[BEGIN Quoted text]

As a result of the Bank of England raising rates, we’ve already seen savings rates increase. The top easy-access savings account paid 0.71% interest before the Bank of England first increased interest rates in December, and now it’s sitting at 1.5%, according to Moneyfacts.

The flip side of this situation is that inflation has risen and is still rising, and there is no cash savings account that pays anywhere near the level of inflation.

In fact, if we compare average cash interest rates, including the expected increase, and expected inflation rates over the next year, £10,000 of savings in the average cash account today will
lose around £500 in real terms after we take inflation into account.

What if I fix my interest rate for longer?

Anyone who is willing to lock their money away for a certain period can get a higher interest rate. The longer you lock your money away, the higher the rate you can get, generally. However, it means you can’t access the money during that time.

Some accounts will let you get your money out if you forfeit some interest, but generally you should only put money in these accounts if you know you won’t need access to it during that period.

Currently you can get 2.36% interest if you fix your savings rate for a year, with Kent Reliance, while Charter Savings Bank is paying a marginally lower 2.34% – both have a minimum investment of £1,000.

If you fix for two years you can get 2.8% with Al Rayan Bank, so long as you have at least £5,000 to save, or 2.76% with Kent Reliance, with a £1,000 minimum investment. And if you’re willing to lock money up for five years you can get 2.85% with a five-year bond from Tandem Bank.

Sounds great, I’ll fix my money then…

Don’t be quite so hasty. You need to bear in mind that further increases in the Bank of England’s base rate will push up savings rates on offer, and if you’ve fixed for a certain period, you’ll miss out on that increase.

For example, if the base rate rises to 2.5% in a year’s time, that’s an increase of 1.5 percentage points from the current rate of 1%. If banks passed on all that increase to customers, you could get an extra 1.5% return on your money.

If we apply that to the current fixed-rate accounts, it means a one-year fix could rise to 3.86%. If you saved £5,000 of money that represents an extra £75 in interest over the year.

However, banks might not pass on all the increase in the base rate. It depends on competition in the market and how much banks need to attract savings deposits.

There is also the big uncertainty about whether the Bank of England will continue to raise interest rates and if so by how much. If interest rates don’t rise or don’t rise by much, then savings rates may also not increase. So, it requires some predictions and assumptions on your part when you decide whether to fix.

You could decide to park your money in the top easy-access account and wait for interest rates to rise, or you could opt for a one-year fix, on the basis that rates will be higher once that fix comes to an end.

Another option is to hedge your bets and split your money, putting half in a fixed-rate account today and half in easy-access savings.

[END Quoted text]

Written instruction 1: Reproduce word for word the stretch of the savings article from "There is also" through "in easy-access savings.".
The savings article and the records were taken from unrelated sources.

[BEGIN Material]

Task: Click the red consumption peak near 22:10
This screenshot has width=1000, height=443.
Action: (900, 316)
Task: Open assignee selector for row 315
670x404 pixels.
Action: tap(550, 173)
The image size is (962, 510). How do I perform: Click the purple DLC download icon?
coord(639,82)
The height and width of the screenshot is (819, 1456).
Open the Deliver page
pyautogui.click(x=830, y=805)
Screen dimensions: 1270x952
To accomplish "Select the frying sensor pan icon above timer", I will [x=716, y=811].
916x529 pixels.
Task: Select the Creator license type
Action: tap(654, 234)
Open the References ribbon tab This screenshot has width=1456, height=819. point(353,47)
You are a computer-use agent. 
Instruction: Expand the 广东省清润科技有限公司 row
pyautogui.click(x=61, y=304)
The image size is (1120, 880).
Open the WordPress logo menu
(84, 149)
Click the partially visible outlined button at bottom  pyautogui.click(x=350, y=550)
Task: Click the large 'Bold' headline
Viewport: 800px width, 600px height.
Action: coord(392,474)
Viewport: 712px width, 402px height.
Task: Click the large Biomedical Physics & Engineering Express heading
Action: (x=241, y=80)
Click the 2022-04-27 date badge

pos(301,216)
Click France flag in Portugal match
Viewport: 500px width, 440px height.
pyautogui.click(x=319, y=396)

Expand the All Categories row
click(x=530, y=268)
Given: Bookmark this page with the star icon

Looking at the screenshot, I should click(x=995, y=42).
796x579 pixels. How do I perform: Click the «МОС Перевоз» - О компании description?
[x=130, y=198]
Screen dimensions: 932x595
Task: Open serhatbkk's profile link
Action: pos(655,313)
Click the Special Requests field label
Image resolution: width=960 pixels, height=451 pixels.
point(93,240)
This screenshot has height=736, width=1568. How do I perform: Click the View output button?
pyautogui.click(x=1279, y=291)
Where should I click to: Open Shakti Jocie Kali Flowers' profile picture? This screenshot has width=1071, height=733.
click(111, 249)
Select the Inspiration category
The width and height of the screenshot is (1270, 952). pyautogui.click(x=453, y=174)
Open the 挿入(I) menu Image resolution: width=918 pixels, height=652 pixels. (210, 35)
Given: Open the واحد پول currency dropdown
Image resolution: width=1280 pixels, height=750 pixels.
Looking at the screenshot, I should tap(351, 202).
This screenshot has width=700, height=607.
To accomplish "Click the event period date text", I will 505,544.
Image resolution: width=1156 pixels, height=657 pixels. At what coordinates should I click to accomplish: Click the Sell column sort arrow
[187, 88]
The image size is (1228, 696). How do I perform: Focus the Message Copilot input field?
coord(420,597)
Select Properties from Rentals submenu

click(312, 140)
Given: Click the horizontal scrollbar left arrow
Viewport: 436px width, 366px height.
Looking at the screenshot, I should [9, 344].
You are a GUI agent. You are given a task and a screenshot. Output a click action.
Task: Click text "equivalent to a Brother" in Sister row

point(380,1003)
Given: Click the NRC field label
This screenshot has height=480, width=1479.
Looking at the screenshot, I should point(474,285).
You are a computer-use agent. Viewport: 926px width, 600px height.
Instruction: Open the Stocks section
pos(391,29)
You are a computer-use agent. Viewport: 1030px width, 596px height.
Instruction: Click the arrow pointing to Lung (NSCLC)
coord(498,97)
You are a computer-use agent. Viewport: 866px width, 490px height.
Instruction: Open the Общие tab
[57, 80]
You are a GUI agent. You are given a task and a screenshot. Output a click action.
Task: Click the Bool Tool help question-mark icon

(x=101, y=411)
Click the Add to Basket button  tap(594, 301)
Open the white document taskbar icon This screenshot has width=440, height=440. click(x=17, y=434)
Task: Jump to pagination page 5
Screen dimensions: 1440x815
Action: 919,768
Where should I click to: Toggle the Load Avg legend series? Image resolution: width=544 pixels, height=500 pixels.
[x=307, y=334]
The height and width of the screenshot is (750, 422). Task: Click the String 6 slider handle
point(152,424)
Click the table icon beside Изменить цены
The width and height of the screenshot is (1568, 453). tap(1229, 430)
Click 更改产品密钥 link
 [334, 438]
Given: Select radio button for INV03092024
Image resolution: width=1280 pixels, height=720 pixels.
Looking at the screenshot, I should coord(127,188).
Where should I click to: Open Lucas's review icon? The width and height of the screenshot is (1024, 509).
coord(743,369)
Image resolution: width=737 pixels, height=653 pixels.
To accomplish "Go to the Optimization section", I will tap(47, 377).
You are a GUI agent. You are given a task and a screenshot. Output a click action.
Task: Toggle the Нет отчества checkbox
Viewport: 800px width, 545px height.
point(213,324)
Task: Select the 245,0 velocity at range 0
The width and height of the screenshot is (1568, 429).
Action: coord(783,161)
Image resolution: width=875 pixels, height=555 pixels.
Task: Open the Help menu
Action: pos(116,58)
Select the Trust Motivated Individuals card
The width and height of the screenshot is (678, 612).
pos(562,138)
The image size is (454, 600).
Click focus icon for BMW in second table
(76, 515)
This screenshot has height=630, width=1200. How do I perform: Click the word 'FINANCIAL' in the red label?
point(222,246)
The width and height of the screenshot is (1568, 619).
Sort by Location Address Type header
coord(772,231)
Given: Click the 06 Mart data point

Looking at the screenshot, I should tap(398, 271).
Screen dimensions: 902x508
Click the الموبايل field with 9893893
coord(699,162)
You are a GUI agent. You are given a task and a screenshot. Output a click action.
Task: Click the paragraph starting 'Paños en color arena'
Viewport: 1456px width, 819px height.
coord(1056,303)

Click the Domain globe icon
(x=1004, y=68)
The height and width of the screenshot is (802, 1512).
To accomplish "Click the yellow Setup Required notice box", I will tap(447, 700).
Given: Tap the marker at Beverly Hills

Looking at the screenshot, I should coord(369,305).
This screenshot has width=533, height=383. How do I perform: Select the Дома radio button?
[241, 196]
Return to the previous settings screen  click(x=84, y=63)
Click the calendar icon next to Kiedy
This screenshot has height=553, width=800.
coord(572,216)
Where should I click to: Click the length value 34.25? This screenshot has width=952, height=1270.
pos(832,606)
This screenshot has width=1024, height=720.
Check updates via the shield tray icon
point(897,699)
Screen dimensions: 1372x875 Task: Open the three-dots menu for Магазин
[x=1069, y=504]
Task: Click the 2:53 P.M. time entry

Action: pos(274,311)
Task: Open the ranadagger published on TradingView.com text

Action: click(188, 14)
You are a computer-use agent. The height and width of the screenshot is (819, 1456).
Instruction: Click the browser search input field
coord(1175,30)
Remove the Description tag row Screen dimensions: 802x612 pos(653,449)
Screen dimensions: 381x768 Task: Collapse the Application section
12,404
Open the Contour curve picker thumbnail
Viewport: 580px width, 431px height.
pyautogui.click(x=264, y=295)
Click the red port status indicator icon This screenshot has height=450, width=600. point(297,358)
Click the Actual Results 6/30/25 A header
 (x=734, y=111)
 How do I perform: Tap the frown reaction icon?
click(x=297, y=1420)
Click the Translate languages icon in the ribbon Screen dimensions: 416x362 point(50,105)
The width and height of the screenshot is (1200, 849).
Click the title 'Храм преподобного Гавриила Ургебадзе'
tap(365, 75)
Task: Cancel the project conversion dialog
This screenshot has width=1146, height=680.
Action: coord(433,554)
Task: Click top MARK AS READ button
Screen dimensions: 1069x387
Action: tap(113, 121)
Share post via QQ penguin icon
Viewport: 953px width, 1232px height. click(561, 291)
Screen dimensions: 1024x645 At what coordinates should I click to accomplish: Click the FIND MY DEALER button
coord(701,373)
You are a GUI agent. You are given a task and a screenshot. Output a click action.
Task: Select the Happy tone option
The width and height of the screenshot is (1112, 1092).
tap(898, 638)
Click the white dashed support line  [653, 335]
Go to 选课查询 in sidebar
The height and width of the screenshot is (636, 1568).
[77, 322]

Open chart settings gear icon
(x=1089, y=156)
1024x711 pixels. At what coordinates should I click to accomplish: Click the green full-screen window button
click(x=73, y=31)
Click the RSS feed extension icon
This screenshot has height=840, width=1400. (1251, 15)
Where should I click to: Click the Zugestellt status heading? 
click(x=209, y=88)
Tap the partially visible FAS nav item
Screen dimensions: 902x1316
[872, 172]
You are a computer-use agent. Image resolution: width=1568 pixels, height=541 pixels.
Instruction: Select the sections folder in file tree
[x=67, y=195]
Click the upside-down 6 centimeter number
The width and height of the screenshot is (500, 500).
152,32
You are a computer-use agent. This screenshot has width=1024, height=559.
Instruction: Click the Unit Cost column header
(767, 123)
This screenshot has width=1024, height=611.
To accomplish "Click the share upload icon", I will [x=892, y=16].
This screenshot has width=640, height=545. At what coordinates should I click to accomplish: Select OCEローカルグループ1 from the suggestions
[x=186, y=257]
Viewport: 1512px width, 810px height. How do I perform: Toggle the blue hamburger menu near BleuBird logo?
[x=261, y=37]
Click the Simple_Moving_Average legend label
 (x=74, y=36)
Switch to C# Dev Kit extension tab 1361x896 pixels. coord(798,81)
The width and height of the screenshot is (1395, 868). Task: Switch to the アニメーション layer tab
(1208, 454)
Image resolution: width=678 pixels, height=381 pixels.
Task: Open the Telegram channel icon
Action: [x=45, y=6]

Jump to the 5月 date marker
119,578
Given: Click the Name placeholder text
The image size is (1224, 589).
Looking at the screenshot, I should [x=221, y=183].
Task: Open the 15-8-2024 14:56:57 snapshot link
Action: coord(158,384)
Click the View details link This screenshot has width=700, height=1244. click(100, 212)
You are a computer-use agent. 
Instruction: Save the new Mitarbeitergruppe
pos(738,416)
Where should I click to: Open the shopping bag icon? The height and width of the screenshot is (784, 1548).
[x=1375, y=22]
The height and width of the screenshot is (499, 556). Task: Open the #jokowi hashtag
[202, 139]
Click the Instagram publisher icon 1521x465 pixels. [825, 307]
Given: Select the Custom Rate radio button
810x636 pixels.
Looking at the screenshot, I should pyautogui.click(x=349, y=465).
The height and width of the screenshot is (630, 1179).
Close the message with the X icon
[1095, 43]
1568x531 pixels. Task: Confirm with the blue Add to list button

[END Material]

Written instruction 2: Quote exactly the stretch of the records from the line that contains "Click the Domain globe icon" through the line that contains "coord(701,373)", including both of those lines.

Reply 1:
There is also the big uncertainty about whether the Bank of England will continue to raise interest rates and if so by how much. If interest rates don’t rise or don’t rise by much, then savings rates may also not increase. So, it requires some predictions and assumptions on your part when you decide whether to fix.

You could decide to park your money in the top easy-access account and wait for interest rates to rise, or you could opt for a one-year fix, on the basis that rates will be higher once that fix comes to an end.

Another option is to hedge your bets and split your money, putting half in a fixed-rate account today and half in easy-access savings.

Reply 2:
Click the Domain globe icon
(x=1004, y=68)
The height and width of the screenshot is (802, 1512).
To accomplish "Click the yellow Setup Required notice box", I will tap(447, 700).
Given: Tap the marker at Beverly Hills

Looking at the screenshot, I should coord(369,305).
This screenshot has width=533, height=383. How do I perform: Select the Дома radio button?
[241, 196]
Return to the previous settings screen  click(x=84, y=63)
Click the calendar icon next to Kiedy
This screenshot has height=553, width=800.
coord(572,216)
Where should I click to: Click the length value 34.25? This screenshot has width=952, height=1270.
pos(832,606)
This screenshot has width=1024, height=720.
Check updates via the shield tray icon
point(897,699)
Screen dimensions: 1372x875 Task: Open the three-dots menu for Магазин
[x=1069, y=504]
Task: Click the 2:53 P.M. time entry

Action: pos(274,311)
Task: Open the ranadagger published on TradingView.com text

Action: click(188, 14)
You are a computer-use agent. The height and width of the screenshot is (819, 1456).
Instruction: Click the browser search input field
coord(1175,30)
Remove the Description tag row Screen dimensions: 802x612 pos(653,449)
Screen dimensions: 381x768 Task: Collapse the Application section
12,404
Open the Contour curve picker thumbnail
Viewport: 580px width, 431px height.
pyautogui.click(x=264, y=295)
Click the red port status indicator icon This screenshot has height=450, width=600. point(297,358)
Click the Actual Results 6/30/25 A header
 (x=734, y=111)
 How do I perform: Tap the frown reaction icon?
click(x=297, y=1420)
Click the Translate languages icon in the ribbon Screen dimensions: 416x362 point(50,105)
The width and height of the screenshot is (1200, 849).
Click the title 'Храм преподобного Гавриила Ургебадзе'
tap(365, 75)
Task: Cancel the project conversion dialog
This screenshot has width=1146, height=680.
Action: coord(433,554)
Task: Click top MARK AS READ button
Screen dimensions: 1069x387
Action: tap(113, 121)
Share post via QQ penguin icon
Viewport: 953px width, 1232px height. click(561, 291)
Screen dimensions: 1024x645 At what coordinates should I click to accomplish: Click the FIND MY DEALER button
coord(701,373)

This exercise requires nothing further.